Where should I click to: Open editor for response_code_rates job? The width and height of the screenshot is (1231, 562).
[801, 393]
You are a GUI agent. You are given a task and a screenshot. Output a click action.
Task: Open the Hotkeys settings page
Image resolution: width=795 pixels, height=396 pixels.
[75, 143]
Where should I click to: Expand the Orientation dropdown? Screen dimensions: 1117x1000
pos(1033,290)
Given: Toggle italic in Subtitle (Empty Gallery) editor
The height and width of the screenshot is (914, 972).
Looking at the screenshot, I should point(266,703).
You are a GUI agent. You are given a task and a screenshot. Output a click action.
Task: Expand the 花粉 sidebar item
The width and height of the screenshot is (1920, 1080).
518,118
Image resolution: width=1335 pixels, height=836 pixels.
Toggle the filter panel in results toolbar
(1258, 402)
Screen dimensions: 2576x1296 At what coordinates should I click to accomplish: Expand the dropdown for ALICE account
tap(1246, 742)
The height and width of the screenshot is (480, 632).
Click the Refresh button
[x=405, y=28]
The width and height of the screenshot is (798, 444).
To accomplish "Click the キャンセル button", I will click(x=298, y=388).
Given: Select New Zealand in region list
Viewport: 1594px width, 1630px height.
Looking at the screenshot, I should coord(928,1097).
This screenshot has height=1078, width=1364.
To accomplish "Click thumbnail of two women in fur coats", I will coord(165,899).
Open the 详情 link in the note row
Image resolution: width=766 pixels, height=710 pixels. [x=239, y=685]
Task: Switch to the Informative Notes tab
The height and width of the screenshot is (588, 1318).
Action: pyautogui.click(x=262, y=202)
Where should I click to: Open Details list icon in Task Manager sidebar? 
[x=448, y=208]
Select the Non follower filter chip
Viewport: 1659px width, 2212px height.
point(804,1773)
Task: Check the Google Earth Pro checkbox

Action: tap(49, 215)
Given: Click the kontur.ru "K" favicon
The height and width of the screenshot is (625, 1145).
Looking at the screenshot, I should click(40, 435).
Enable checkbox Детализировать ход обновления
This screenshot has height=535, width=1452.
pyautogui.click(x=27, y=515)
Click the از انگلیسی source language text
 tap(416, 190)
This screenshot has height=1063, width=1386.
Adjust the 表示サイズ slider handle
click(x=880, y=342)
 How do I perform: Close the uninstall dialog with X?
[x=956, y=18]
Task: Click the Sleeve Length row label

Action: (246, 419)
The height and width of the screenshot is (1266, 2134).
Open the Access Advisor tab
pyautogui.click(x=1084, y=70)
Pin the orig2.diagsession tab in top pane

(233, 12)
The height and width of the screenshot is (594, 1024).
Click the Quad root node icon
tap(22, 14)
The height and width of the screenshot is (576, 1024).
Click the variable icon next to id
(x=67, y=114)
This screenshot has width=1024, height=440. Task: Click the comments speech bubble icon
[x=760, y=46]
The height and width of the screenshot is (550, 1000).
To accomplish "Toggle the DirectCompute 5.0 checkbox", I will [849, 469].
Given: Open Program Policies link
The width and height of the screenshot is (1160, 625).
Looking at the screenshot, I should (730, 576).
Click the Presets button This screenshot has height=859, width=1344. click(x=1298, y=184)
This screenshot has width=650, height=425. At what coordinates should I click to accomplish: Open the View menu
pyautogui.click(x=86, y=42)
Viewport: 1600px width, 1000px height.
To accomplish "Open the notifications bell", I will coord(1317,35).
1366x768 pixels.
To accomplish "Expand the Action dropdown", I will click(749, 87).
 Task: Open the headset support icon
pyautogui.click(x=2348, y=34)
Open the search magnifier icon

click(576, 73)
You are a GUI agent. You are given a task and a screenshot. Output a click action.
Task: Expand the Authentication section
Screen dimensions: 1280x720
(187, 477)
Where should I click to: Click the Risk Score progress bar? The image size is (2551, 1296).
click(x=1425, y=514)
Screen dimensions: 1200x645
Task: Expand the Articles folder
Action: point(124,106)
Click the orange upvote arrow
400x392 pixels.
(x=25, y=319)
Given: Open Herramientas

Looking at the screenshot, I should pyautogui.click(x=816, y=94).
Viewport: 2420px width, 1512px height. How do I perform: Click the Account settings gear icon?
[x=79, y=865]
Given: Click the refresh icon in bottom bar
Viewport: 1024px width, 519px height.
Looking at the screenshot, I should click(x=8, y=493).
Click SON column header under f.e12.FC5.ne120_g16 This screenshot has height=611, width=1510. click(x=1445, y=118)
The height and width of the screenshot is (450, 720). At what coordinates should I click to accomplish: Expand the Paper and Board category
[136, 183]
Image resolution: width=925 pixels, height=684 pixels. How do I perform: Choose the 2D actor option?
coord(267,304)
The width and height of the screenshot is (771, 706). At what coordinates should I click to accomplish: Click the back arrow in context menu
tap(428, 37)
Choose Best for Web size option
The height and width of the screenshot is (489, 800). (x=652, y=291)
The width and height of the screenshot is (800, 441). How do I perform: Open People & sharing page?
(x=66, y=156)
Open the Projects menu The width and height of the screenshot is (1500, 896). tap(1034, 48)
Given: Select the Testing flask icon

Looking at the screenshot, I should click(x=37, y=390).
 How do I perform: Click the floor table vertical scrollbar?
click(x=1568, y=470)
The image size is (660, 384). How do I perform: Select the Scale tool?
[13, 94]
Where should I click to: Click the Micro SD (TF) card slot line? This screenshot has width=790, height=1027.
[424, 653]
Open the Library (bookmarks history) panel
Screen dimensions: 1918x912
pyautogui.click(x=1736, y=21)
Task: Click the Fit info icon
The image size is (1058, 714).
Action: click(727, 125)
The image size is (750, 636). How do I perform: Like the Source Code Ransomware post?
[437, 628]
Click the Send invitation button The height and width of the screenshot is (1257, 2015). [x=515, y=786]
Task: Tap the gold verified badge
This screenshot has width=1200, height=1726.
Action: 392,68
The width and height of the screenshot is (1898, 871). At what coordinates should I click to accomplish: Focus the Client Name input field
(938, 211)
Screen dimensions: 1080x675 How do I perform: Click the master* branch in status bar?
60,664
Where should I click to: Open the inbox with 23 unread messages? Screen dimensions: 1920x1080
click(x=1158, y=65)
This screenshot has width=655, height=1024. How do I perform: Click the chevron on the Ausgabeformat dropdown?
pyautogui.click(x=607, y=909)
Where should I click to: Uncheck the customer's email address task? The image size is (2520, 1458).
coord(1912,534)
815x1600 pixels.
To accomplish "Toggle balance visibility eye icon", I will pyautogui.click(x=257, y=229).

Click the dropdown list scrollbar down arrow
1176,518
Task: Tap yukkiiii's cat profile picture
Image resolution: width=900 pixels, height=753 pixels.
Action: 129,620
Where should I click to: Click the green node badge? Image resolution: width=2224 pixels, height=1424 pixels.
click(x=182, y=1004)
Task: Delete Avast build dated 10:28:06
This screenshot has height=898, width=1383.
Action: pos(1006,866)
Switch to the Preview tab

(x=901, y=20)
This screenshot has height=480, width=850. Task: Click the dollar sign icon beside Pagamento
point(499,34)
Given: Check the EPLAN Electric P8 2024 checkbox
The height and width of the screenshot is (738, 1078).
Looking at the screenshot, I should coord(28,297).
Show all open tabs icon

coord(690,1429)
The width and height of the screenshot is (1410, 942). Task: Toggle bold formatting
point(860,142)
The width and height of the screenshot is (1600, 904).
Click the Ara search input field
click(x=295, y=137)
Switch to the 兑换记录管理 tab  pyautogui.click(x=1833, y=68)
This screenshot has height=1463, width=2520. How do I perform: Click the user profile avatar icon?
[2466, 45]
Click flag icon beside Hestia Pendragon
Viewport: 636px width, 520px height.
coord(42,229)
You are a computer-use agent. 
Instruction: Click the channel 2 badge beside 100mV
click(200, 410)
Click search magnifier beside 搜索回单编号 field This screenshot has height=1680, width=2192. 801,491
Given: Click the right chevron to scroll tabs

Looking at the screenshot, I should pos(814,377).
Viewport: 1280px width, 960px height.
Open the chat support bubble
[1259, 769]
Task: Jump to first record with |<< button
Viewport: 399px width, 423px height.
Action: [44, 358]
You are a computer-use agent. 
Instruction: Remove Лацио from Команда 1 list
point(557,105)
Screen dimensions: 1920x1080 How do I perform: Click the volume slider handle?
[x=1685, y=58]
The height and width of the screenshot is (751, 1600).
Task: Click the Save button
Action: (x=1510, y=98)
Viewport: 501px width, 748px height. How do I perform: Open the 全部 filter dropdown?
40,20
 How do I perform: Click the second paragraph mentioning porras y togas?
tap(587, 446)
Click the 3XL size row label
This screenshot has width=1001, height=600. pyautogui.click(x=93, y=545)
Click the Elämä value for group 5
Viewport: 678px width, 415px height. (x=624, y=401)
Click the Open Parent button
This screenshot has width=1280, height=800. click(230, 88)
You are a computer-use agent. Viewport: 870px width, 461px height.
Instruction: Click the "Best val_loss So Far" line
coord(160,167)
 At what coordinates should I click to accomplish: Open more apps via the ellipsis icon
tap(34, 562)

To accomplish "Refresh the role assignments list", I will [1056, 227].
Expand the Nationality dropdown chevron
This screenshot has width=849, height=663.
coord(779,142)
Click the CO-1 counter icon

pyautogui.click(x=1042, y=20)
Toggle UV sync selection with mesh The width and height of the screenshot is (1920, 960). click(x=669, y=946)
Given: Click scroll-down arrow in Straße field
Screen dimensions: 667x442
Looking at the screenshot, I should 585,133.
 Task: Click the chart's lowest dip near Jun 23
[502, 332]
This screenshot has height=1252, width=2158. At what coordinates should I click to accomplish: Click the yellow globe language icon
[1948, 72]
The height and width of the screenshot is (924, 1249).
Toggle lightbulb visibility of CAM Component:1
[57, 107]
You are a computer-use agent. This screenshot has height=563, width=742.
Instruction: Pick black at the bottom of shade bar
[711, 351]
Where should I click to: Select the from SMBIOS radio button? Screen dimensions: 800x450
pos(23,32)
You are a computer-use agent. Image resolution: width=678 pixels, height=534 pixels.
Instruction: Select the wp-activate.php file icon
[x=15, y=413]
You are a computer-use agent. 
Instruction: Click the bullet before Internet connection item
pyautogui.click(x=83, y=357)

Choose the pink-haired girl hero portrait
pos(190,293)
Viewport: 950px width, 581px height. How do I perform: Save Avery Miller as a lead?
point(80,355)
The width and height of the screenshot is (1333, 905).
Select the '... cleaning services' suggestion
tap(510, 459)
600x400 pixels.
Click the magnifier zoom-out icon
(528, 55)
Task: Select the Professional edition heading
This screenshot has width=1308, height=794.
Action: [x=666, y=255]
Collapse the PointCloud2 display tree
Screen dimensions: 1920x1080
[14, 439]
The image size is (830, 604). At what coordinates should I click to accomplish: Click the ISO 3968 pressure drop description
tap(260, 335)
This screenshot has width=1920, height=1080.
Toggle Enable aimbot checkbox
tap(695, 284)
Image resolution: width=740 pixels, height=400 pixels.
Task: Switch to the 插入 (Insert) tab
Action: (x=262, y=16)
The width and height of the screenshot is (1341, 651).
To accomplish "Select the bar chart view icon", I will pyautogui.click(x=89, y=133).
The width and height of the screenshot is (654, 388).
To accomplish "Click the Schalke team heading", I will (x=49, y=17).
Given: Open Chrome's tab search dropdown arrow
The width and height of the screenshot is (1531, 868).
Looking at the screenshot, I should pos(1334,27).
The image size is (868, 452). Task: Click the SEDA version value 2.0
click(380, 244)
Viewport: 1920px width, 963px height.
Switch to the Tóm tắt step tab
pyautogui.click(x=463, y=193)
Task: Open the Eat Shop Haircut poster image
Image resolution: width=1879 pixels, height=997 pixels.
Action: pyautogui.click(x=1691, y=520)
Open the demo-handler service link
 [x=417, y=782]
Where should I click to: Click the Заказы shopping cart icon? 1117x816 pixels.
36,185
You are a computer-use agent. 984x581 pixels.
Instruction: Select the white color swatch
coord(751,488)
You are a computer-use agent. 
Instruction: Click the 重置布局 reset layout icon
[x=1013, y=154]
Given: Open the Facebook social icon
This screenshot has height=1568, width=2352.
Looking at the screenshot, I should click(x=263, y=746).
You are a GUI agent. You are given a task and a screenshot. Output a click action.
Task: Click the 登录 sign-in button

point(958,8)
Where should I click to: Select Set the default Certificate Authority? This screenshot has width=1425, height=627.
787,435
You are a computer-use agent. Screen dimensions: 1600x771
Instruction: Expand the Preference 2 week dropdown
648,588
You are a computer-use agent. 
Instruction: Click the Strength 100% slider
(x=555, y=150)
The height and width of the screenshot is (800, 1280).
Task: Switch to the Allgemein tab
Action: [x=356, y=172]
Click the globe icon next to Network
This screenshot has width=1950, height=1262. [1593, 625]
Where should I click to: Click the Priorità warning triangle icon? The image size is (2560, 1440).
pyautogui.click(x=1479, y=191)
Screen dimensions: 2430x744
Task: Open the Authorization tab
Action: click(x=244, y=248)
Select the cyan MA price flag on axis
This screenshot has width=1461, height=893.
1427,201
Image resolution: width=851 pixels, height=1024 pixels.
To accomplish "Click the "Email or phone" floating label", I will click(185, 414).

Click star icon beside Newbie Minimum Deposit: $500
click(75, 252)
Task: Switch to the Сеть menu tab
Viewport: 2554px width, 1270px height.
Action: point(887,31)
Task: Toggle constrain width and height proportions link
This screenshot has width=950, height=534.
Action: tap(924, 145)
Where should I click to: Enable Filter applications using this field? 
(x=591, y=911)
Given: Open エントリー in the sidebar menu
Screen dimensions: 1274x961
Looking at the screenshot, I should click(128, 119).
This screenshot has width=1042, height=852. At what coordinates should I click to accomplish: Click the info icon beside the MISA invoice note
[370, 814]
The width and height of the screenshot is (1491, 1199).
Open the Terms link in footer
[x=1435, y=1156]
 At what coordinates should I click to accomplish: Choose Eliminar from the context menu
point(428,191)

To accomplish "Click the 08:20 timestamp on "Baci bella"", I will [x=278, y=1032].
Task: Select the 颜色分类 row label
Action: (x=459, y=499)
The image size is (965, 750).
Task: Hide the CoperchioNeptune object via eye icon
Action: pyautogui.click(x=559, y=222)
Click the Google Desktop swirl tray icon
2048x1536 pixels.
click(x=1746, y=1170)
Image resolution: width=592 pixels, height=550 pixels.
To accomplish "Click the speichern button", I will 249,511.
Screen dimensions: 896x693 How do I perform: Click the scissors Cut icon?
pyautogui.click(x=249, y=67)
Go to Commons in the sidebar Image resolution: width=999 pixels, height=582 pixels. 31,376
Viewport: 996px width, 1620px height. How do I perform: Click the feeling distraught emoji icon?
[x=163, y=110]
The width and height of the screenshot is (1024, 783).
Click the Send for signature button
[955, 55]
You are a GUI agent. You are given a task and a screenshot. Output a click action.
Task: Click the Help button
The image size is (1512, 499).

——

_To do_: Reproduce without alteration the rows that begin with the line containing "Open the 详情 link in the note row" and end with the line containing "Action: (246, 419)", including both of those lines.

_Exercise result_:
Open the 详情 link in the note row
Image resolution: width=766 pixels, height=710 pixels. [x=239, y=685]
Task: Switch to the Informative Notes tab
The height and width of the screenshot is (588, 1318).
Action: pyautogui.click(x=262, y=202)
Where should I click to: Open Details list icon in Task Manager sidebar? 
[x=448, y=208]
Select the Non follower filter chip
Viewport: 1659px width, 2212px height.
point(804,1773)
Task: Check the Google Earth Pro checkbox

Action: tap(49, 215)
Given: Click the kontur.ru "K" favicon
The height and width of the screenshot is (625, 1145).
Looking at the screenshot, I should click(40, 435).
Enable checkbox Детализировать ход обновления
This screenshot has height=535, width=1452.
pyautogui.click(x=27, y=515)
Click the از انگلیسی source language text
 tap(416, 190)
This screenshot has height=1063, width=1386.
Adjust the 表示サイズ slider handle
click(x=880, y=342)
 How do I perform: Close the uninstall dialog with X?
[x=956, y=18]
Task: Click the Sleeve Length row label

Action: (246, 419)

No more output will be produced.